Yet in the back of his mind, he knew he was only postponing the inevitable, avoiding thoughts of -- Amon Sûl. It helped, barely, to call it by its ancient name. But each time he started to open the door to that particular memory, he was overcome, and would slam the door shut once again.
He chattered away throughout their meals, as well, and was grateful Lily let him. He imagined the whole thing would be quite boring for her, this talk of Midgewater. However, Lily was not only interested, she encouraged him to continue. The questions she asked, and comments she offered, told him she was not merely endeavoring to please him. She truly wanted to know...
Dearest Ilúvatar! he marveled silently. She wants to know--! Please protect her from harm. Please, when we pass that place, let no evil come to her... let it be a sacred place once more, and not an evil place...
Frodo suddenly came to himself and realized he had been staring off to the northeast, silent, and Lily was waiting for him to speak. He forced himself back into some sort of composure, for her sake as well as his own, endeavoring to recall what he had spoken of last. Ah!
When he told his wife of the songs Strider shared, she asked if he could remember them, then assured him she wanted to hear them. He found himself softly chanting the tale of Tinúviel, just as Strider had all those nights ago.
Lily noted silently that at times throughout their day, Frodo would scratch first one hand and then the other, and finally his neck, and then repeat the process. She wondered for a moment why he was in so much discomfort when she was not. Then she realized he was not in any actual discomfort now, but was experiencing again the old remembered ones. She also sensed he was not aware of it.
Shortly after tea, his story finally drew to a close, and she sighed heavily in relief, stating firmly, “I am heartily grateful we need not pass that way.”
They both shuddered at the thought of the misery they would be avoiding, and then just as suddenly, they laughed. He kissed her once, for their shared laughter, and she returned it.
Afternoon faded into early evening, and Frodo turned south off the main track to find a quiet place to camp.
Lily stared about her. She was not accustomed to all this open space. The Shire was large, with rolling hills and woods, but one could not wander far without passing one home or another. They had not seen any sign of another living soul, besides their animal companions, since leaving Bree. The vastness almost overwhelmed her.

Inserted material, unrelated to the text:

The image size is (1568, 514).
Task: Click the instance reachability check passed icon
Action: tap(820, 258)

Frodo briefly kissed her as he helped her down from Merry, but did not linger. He was still attentive and yet distracted. Lily carefully hid her disappointment, and wished for the moment they had not traveled further on this day after all. And yet an urgency to move forward was quietly taking hold of her heart. Is it my own desire to get to Rivendell, or Frodo’s dread of what is to come? she wondered.

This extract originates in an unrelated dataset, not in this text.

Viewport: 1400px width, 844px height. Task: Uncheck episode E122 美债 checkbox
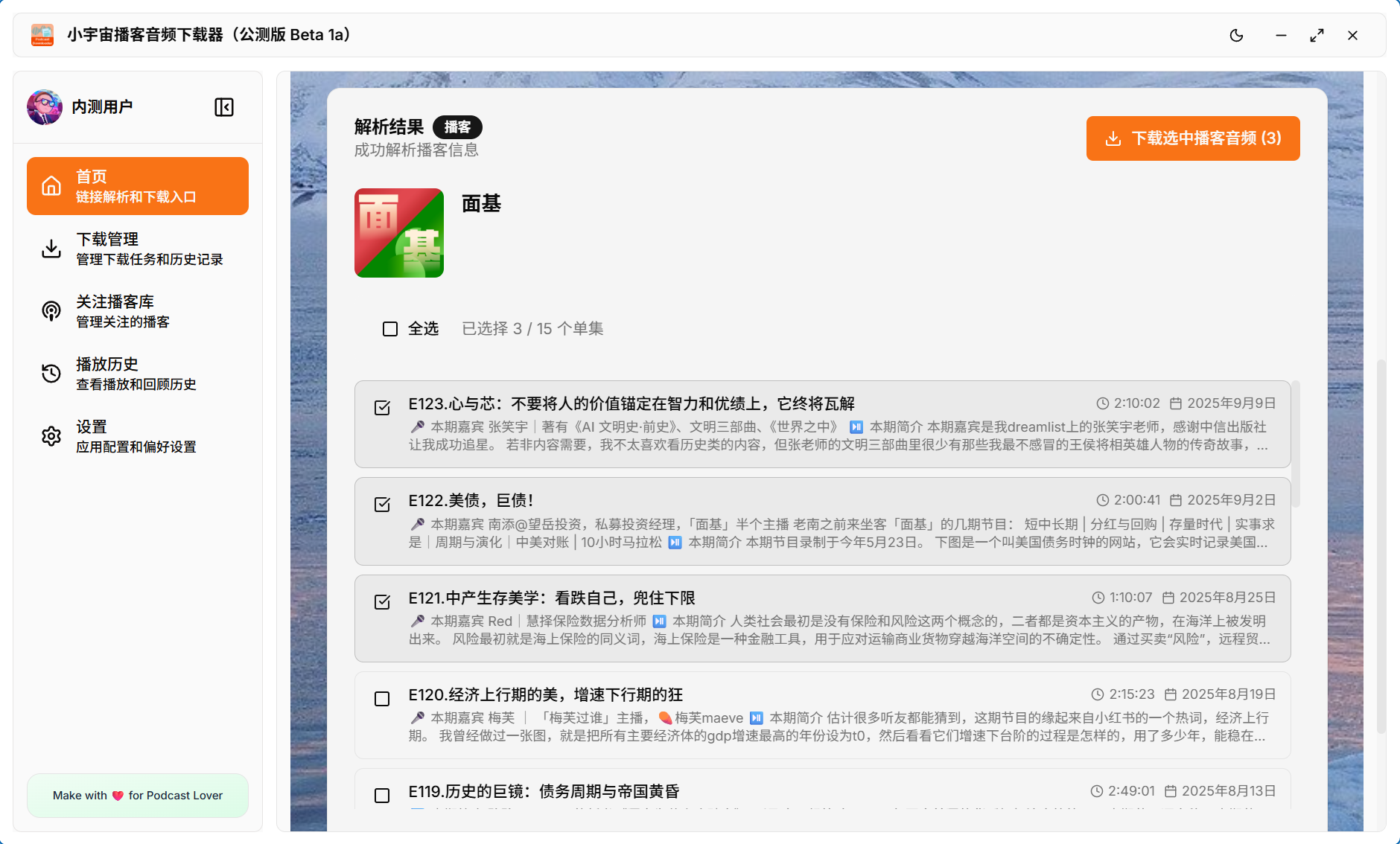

She felt the distance growing between them, and wanted to ask him what it meant, but her heart whispered she already knew. His memories were returning, clearer and stronger, with each passing day. She reminded herself she had told him on more than one occasion she wanted him to share his memories with her, but that she was willing to wait until he was ready. With difficulty, she chose to trust he would open to her, when he felt able. She prayed it would not be too much longer.
Though he still did not mention Weathertop, Lily knew they would pass it soon. Something within her intimated it was the source of Frodo’s discomfort.
They went about their evening tasks, and when it was time for the meal, they prayed together, giving thanks. They shared their supper in companionable silence, with the varied sounds of life all about them, lost in thought.
Lily glanced briefly at the evening star. What is it called, again? I can’t remember. Sam told us the story in April, after their Promising, but there were so many names... I can’t seem to remember any of them. Frodo promised to tell me the story -- once we were married...
She smiled, then sighed. She suddenly felt tired, too tired to hear it tonight, too weary to puzzle it all out. Frodo seemed almost grateful when she told him she wanted to turn in early.
The day had been more wearing on Frodo than he wanted to admit. He wished to tell her of the fears his memories were stirring, even though he knew she probably sensed them. Yet he could not find the words. Every time he thought he could tell her, the words stuck in his throat, and again he would say nothing. As they settled in for the night, he gathered Lily close, feeling the familiar comfort her nearness brought, and sleep came quickly to them both.
Deep in the night, Lily woke to find Frodo stirring fitfully. Moonlight bathed them, and in its light she saw her husband’s face clearly, his brow furrowed, his face reflecting some unseen anguish. No words escaped him, but she sensed his terrible disquiet, and his fear.
She held him close and soothed him, murmuring soft words of comfort, and breathed a prayer of thanks when he slipped back into sound sleep.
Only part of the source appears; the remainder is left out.